Повернувшись, она увидела его: волосы взъерошенные, подбородок небритый. Муж был только в купальном халате. Впрочем, как бы ни выглядел, это больше не имело для нее значения.

Он остановился в нескольких шагах от жены. К счастью, она успела закрыть собой свою работу. Мадж облокотилась руками на стол, расставив их как можно шире, но так, чтобы не привлечь внимания к тому, что прячет рисунки. Господи, не дай ему увидеть их, молилась она беззвучно. Иначе ей не скрыть стыда…

— Привет, Олджи. Ты тоже не можешь уснуть?

— Да.

— Сделать тебе чего-нибудь выпить?

Он не ответил. Его глаза сейчас казались совершенно темными. Она не видела в них ни частицы былой голубизны.

— Горячего пунша? Или молока?

Олджи продолжал молчать.

— Сейчас я все уберу, — добавила она, стараясь не выдать своего волнения. Полы ее ночного халата из белого льна разлетелись в стороны, когда Мадж быстро повернулась и стала собирать листки дрожащими руками.

— Стой, — приказал он.

Мадж пыталась сложить рисунки в папку, но у нее никак не получалось. Сделав несколько шагов, он подошел к ней и положил руки на плечи.

— В чем дело, Мадж?
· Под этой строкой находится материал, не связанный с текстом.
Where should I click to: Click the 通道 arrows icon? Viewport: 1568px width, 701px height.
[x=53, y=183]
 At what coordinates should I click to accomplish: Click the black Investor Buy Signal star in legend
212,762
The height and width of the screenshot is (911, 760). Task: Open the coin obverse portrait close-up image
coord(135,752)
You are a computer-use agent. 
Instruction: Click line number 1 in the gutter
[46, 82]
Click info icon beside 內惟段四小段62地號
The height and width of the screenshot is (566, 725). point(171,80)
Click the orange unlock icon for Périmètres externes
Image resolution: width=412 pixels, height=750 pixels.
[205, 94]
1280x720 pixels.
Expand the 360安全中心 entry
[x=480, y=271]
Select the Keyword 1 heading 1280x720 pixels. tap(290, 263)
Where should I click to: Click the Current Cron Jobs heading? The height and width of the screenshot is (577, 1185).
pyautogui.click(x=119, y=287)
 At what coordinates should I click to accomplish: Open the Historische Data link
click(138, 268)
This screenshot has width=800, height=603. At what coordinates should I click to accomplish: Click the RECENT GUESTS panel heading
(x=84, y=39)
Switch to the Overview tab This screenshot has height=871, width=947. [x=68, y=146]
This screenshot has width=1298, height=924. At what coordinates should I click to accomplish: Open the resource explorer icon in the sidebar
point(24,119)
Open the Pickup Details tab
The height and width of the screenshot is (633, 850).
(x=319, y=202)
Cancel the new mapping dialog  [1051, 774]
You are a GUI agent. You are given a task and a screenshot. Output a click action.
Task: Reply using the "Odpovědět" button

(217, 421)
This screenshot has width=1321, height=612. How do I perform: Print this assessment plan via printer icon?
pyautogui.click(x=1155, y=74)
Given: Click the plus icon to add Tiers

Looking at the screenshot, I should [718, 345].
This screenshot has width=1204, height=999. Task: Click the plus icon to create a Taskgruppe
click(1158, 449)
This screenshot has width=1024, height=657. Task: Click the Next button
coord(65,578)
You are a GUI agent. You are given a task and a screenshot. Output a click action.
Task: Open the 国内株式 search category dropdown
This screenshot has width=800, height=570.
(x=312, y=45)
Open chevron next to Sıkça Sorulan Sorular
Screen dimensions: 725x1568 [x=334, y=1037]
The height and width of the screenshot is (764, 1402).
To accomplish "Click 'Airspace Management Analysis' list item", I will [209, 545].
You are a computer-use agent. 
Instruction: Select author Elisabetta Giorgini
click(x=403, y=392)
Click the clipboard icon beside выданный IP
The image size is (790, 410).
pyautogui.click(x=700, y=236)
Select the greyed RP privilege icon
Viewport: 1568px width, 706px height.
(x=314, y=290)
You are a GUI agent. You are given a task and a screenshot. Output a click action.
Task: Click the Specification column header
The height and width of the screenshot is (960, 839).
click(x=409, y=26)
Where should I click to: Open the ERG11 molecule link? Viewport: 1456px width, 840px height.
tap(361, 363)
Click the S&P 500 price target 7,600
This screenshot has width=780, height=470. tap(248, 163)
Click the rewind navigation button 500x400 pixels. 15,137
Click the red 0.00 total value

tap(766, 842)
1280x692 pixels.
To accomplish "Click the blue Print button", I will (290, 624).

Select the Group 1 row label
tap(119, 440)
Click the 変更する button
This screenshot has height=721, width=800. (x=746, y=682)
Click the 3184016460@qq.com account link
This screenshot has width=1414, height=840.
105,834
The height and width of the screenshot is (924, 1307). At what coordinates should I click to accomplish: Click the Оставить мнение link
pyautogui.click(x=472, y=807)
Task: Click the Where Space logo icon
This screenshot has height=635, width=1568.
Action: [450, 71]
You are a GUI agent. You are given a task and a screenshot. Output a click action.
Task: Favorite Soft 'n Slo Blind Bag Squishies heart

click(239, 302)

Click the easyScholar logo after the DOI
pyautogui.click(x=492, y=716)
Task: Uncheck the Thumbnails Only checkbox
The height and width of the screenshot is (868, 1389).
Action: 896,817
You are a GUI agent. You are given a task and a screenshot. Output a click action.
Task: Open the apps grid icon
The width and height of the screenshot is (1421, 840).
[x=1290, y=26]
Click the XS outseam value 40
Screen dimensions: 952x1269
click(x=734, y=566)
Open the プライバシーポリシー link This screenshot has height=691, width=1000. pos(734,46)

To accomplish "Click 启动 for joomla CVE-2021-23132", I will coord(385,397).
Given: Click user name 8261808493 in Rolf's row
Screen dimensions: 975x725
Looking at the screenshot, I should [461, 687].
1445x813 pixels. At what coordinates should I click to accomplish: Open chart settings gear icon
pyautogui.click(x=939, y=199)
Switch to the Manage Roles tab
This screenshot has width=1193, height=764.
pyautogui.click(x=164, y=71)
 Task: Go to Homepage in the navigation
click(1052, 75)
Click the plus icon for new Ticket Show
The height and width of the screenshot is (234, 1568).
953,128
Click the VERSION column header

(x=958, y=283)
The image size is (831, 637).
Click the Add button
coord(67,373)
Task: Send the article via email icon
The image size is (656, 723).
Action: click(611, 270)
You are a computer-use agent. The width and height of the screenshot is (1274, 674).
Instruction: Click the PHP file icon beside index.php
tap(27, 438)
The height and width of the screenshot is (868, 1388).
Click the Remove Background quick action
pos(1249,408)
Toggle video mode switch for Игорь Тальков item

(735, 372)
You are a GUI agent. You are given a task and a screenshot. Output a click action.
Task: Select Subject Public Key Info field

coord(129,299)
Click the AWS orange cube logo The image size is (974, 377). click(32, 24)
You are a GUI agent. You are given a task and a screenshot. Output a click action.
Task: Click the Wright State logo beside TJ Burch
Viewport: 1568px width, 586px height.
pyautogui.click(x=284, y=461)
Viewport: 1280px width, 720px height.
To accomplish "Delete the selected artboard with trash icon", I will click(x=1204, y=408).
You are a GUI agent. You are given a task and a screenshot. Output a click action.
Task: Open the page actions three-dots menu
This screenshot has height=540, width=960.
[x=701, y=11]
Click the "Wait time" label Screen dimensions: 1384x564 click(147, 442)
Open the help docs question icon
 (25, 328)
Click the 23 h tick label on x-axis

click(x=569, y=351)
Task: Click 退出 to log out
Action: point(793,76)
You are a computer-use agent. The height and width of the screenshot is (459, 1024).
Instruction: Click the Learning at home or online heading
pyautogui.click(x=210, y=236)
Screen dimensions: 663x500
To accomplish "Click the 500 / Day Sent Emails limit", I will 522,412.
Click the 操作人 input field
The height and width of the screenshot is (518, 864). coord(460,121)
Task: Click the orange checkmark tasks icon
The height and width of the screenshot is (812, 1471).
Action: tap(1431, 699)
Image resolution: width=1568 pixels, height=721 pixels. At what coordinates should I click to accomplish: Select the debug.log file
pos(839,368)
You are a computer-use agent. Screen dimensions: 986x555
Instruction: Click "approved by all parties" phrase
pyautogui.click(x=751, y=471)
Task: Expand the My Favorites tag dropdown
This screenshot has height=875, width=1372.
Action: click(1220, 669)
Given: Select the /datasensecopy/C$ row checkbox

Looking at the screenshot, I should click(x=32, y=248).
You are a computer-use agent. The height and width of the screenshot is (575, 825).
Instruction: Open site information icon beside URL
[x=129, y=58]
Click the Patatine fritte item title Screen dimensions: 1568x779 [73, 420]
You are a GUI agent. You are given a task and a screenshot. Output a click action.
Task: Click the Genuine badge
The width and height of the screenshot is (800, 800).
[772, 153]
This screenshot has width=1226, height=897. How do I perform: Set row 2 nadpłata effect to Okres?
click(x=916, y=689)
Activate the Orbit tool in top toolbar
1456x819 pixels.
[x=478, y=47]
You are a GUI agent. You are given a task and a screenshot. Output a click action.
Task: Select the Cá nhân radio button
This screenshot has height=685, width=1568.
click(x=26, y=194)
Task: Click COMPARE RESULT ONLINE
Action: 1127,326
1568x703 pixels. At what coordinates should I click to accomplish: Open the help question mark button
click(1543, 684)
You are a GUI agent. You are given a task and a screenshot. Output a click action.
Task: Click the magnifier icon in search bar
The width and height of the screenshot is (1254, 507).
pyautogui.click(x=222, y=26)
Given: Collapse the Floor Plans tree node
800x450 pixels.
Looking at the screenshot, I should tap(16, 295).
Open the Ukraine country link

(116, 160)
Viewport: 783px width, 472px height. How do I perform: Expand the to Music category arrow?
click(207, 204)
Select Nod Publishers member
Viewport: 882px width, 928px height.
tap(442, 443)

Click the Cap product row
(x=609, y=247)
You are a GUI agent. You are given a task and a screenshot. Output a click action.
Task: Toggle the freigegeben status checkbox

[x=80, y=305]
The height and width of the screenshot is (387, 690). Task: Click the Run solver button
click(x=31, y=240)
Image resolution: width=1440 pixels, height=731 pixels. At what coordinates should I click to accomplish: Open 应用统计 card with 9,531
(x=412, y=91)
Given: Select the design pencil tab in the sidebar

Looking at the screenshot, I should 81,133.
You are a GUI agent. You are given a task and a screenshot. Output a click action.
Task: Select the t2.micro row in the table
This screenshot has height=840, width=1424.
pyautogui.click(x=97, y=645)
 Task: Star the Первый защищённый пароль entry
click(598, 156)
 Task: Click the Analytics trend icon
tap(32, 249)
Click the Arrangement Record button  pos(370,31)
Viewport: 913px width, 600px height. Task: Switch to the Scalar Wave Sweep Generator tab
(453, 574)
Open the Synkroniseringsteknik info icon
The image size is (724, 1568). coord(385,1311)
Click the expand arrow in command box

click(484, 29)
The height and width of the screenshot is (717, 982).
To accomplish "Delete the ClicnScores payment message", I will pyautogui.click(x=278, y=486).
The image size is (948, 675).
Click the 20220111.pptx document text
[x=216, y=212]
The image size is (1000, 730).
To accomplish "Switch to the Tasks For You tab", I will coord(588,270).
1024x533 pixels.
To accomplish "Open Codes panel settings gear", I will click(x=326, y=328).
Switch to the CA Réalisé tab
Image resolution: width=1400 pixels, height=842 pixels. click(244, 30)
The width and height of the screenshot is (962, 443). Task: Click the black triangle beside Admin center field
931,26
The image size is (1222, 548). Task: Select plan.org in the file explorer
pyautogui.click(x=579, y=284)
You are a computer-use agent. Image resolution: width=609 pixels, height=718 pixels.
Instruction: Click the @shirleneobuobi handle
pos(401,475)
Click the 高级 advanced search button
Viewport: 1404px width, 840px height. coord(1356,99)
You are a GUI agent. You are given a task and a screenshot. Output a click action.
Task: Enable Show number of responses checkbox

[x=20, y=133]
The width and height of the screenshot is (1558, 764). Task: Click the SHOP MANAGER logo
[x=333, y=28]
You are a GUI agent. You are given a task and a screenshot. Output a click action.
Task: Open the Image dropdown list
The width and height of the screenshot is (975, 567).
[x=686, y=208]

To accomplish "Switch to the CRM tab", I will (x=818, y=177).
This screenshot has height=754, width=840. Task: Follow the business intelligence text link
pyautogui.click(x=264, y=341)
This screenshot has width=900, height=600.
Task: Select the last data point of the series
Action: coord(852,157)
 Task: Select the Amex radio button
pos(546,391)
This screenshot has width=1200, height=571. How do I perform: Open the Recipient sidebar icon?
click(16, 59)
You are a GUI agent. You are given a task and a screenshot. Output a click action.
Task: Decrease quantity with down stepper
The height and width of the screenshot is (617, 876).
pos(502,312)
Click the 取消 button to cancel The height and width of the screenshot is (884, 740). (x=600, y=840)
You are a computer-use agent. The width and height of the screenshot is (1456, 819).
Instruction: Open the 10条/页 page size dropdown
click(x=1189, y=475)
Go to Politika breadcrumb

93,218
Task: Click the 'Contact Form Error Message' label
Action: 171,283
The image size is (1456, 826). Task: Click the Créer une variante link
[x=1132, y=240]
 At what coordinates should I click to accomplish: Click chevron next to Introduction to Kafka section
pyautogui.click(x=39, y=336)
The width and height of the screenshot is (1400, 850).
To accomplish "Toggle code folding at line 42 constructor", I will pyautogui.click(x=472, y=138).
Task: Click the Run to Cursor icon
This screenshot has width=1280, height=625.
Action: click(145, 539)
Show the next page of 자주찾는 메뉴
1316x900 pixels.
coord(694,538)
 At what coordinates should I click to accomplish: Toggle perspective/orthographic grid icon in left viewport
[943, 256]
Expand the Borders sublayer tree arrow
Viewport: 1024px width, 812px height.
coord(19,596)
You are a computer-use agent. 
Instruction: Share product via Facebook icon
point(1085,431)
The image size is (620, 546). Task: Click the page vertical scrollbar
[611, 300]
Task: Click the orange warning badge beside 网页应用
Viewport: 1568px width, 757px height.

Ты все помнешь, если будешь так складывать. Послушай, даже если я решил заняться ремонтом библиотеки, это не значит, что ты должна тут же закончить книгу! Ты ведь уже поняла, что документа здесь нет? Остановись! Ты сейчас все порвешь. — В его голосе, низком и густом, прозвучали чувственные нотки. Он развернул ее к себе и, к счастью, посмотрел в глаза, не обратив внимания на груду листков.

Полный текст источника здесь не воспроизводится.